Голос у женщины был хрипловатый, низкий, и на лице все время улыбка, собирающая морщинки возле глаз, которые никак не вязались с ее молодостью. Глядя на нее, Везич вдруг испытал давно забытое чувство покоя. Он понял сейчас, что покоя у него не было даже дома, возле матери, потому что он и там продолжал думать о деле; и возле Драгицы, которая не могла понять его, хотя и очень старалась быть ему нужной. Он все время был во власти своего дела, своих раздумий, сомнений и тревог, но, как всякий честолюбивый и одаренный от природы человек, придавал особое значение своей роли в жизни страны, которой он служил, отвечая за ее безопасность.

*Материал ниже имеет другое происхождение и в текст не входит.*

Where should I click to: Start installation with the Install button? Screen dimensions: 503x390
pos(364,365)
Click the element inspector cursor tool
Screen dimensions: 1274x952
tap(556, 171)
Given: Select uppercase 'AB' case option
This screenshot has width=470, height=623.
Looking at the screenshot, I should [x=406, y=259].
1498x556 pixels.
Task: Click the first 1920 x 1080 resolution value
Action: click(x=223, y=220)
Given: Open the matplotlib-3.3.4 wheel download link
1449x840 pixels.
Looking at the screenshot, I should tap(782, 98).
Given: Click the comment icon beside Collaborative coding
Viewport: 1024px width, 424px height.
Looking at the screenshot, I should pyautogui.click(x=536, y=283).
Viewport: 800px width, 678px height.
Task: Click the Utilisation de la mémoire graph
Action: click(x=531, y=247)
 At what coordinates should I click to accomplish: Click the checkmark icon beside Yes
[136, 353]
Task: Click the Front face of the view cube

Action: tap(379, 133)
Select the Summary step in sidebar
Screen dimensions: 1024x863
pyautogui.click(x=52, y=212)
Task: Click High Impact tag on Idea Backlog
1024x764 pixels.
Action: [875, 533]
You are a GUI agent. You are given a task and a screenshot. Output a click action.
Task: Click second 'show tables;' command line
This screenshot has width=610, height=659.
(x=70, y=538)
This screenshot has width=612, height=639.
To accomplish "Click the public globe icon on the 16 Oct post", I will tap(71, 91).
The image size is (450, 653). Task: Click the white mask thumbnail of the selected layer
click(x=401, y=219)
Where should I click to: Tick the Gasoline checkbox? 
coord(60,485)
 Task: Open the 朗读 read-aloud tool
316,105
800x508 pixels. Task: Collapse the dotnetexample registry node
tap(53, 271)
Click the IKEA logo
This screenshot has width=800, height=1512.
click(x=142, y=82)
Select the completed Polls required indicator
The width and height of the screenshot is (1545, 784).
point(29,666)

Во всех его размышлениях «я» было первичным, и он многократно проверял и перепроверял поступки этого своего «я», и поэтому постоянное ощущение тревоги жило в нем чем дальше, тем больше.
А сейчас, глядя на эту женщину, он вдруг ощутил покой, потому что думал не о себе и не о деле, а о том, как было бы хорошо сидеть с ней, этой бронзоволосой женщиной, вечером в тихом доме, и чтобы за окном лил осенний дождь, а в печке потрескивали дрова, и чтобы пел сверчок, и свет лампы чтобы был мягкий, и в этом свете чтобы улыбались ее круглые голубые глаза.
– Знаете что, – сказал Везич, – я собираюсь пойти на вас штурмом.
Общаясь много лет с иностранцами, беседуя с представителями германских фирм на конспиративных квартирах, наблюдая за двойниками, Везич научился располагать к себе людей; точнее говоря, он не ломал свое естество осторожностью, подстраховкой, перепроверкой, считая, что иностранца, приведенного к нему на беседу, должны в мелочах изучить его сотрудники, оставив для него, Везича, самое главное и трудное – налаживание устойчивого, рассчитанного на многие годы контакта.
Женщина, видимо, что-то увидела в его лице, что заставило ее перестать улыбаться.
– Плохо вам? – спросила она просто и грустно. – Очень плохо, да?
– А вам хорошо?
– Мне? О, мне замечательно. – Она почувствовала перемену в настроении своего соседа, доела пирожное, оставила на мраморном столике три монеты и закурила. – Ну, что ж вы не штурмуете? Я жду.
– Армия разбежалась, – ответил Везич, – а командиры голодны. Так что можете чувствовать себя вольным городом.